Funnies du jour: my boss (I can't call her Boss because that name is associated with a particular person, so she's lower case boss but that in no way is a lowering of her good person quality status) and I were talking and she said, out of the blue, that she saw Gloria Steinem on TV and was shocked by how much I look like her. "Of course she's decades older than you, but you look like her when she was younger...." She said I have the same eyes and smile. Don't worry, I'm not insulted, I dream of aging like that! GS is my idea of aging with sexy style, if I do that I will be totally happy. That was a new one, I get lots of "You look like..." but Girl had to Google Steinem to see what she looks like. She concurs that it's a solid You Look Like. Girl and I get umpteen You Look Likes regularly. My favorite Girl You Look Like is Yasmine Bleeth. And a fair amount of Michelle Pfeiffer. She got the "She's a baby Michelle Pfeiffer" from moms on the playground when she was 5, and gets "You look like..." in bars today. I don't really see it as much as YB, because YB has the coloring and the facial structure down better. Whatever.
I agree, I can actually see the Gloria Steinem thing, unlike many of the You Look Likes, and God Knows I'm flattered. But GS has kept her figure a lot better than I have. I usedta wear tight jeans like in one uh them pichers. Heavy (butted) Sigh. But As God Is Mah Witnuss, Mah Ass Will Rise Again!
Tonight some of the little girls in the neighborhood came caroling, and I thought Murphy was going to actually have a heart attack. He was so excited he screamed through the songs, had to kiss everybody, and then we had to go outside and say thank you again. I wish I'd had a video, they are so cute and Murphy joined in, screaming at the tops of his lungs with the carols. Priceless. Dudley was being held in an illegal cop choke hold in the kitchen by his mother so he could only listen. He was equally delighted but big enough to knock down a caroler in his Extreme Holiday Spirit.

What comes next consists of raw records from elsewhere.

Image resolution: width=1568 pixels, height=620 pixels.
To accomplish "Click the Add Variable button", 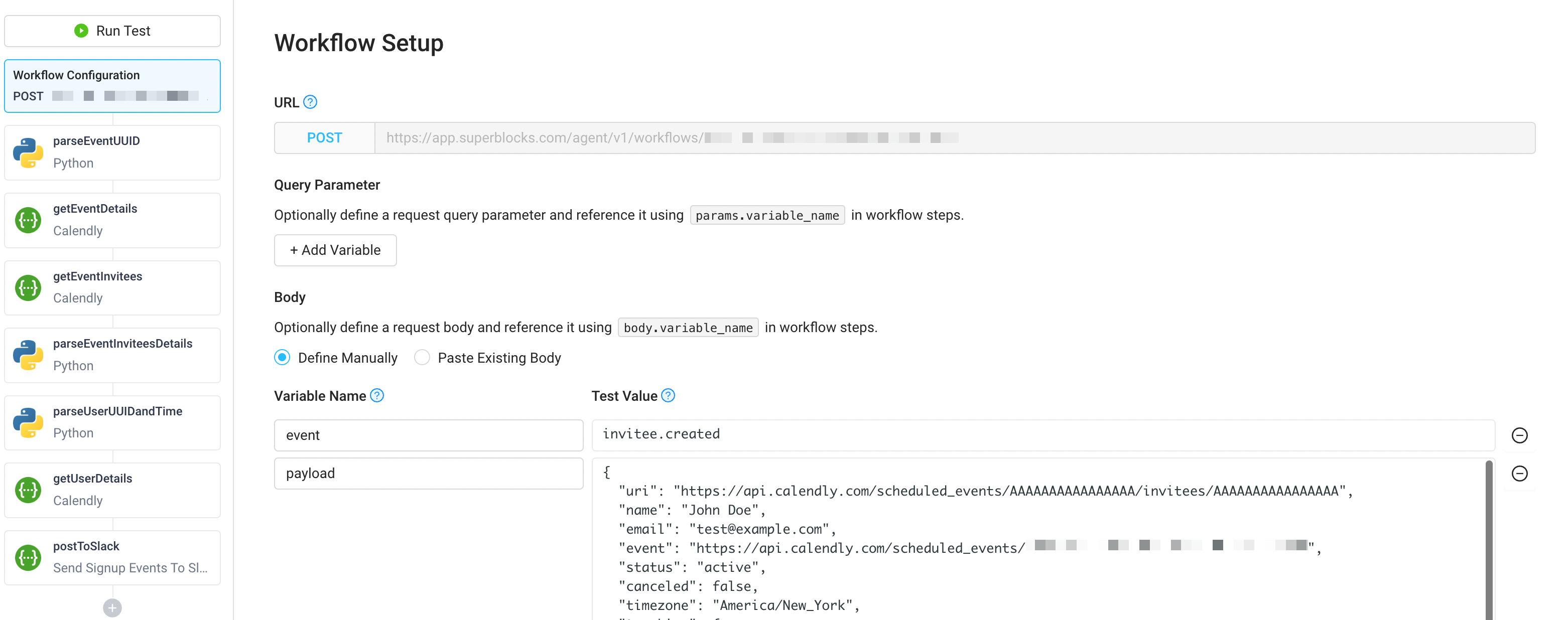I will [x=335, y=250].
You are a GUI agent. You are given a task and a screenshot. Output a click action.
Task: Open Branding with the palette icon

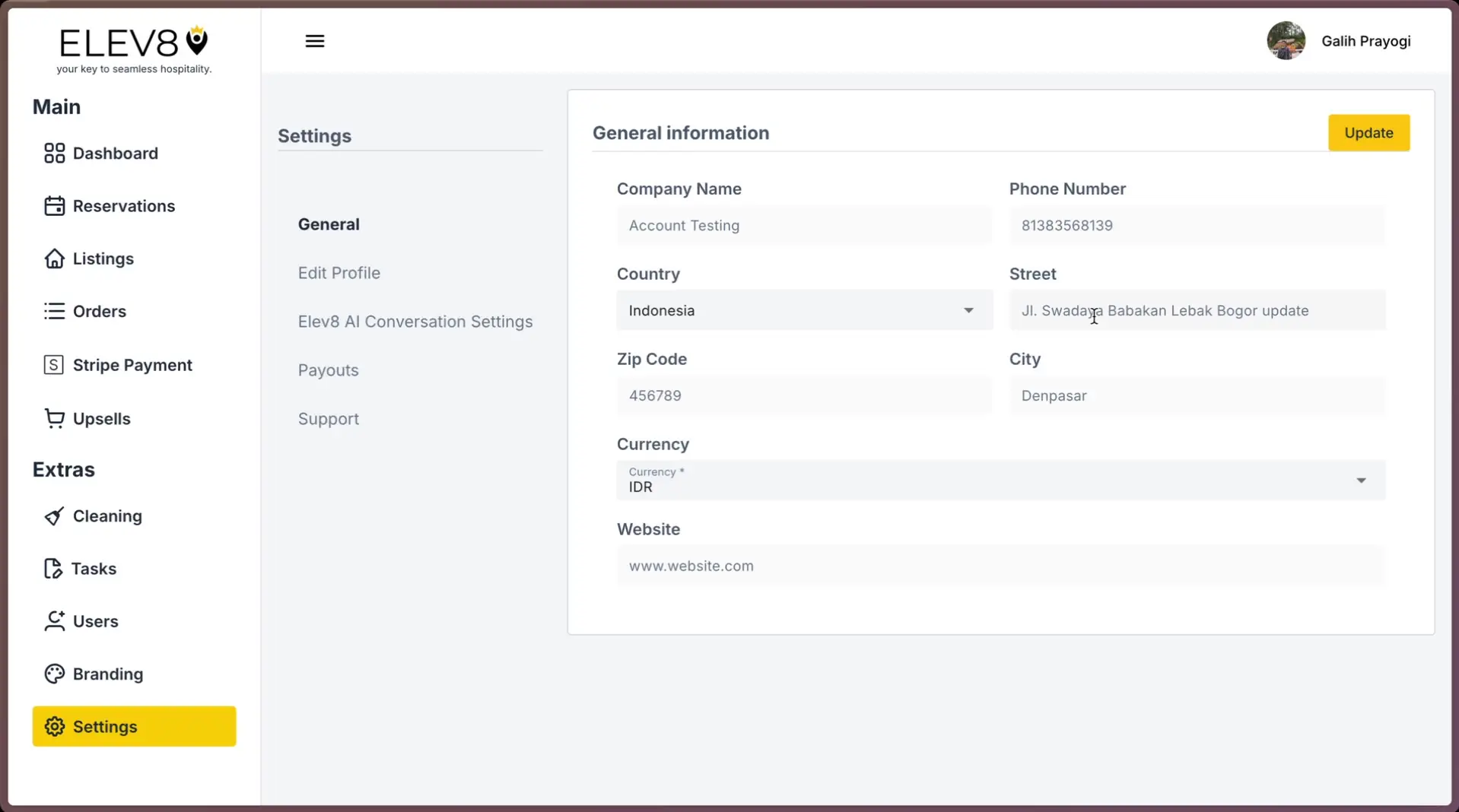point(53,674)
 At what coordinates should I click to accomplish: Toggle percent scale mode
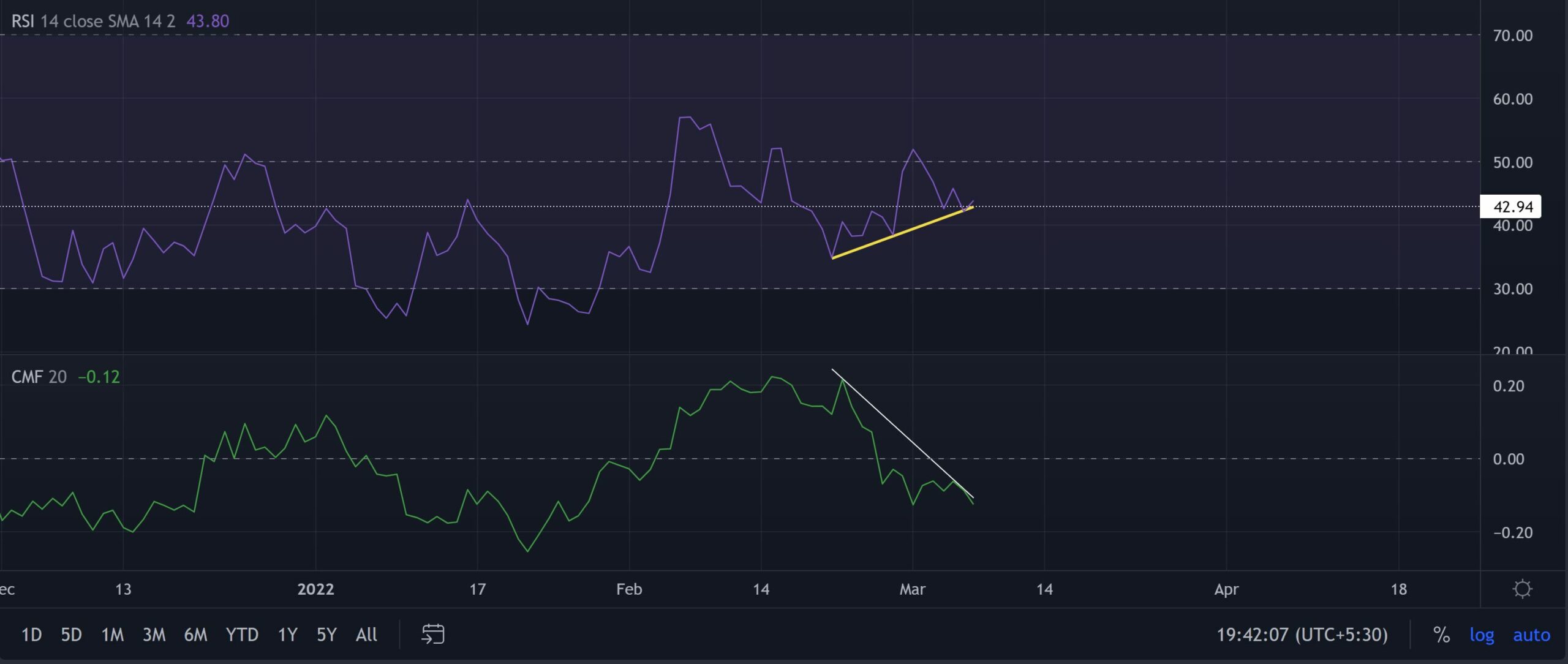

Healthy eating all day, despite the piles of crap in the kitchen at work. Much better. Stretching and crunches before bed. I am probably one of the least introspective people I know, I don't do self-examination well at all, but even I have to admit that there is a pattern here. Between the overcluttered, overmessy house (I can't have anyone over when the house looks like this!) and the ass in denial until a man flirts with me and then I'm like, But This Is Not Who I Am and what's wrong with you? I've been hiding from Getting Out There. It doesn't take a therapist to figure out that I've been layering myself in avoidance of the next stage of my life. The stars are re-aligning, and I have little choice but to go with the flow, and ride the wave to the next phase. Bring on 2006. I'm so ready.
Squats and lunges, darlin', squats and lunges and your ass WILL rise again.
ReplyDeleteBest of luck with the re-alignment of stars, etc.
ROFL! Now that's a mantra I can live with - Squats and lunges and my ass will rise again!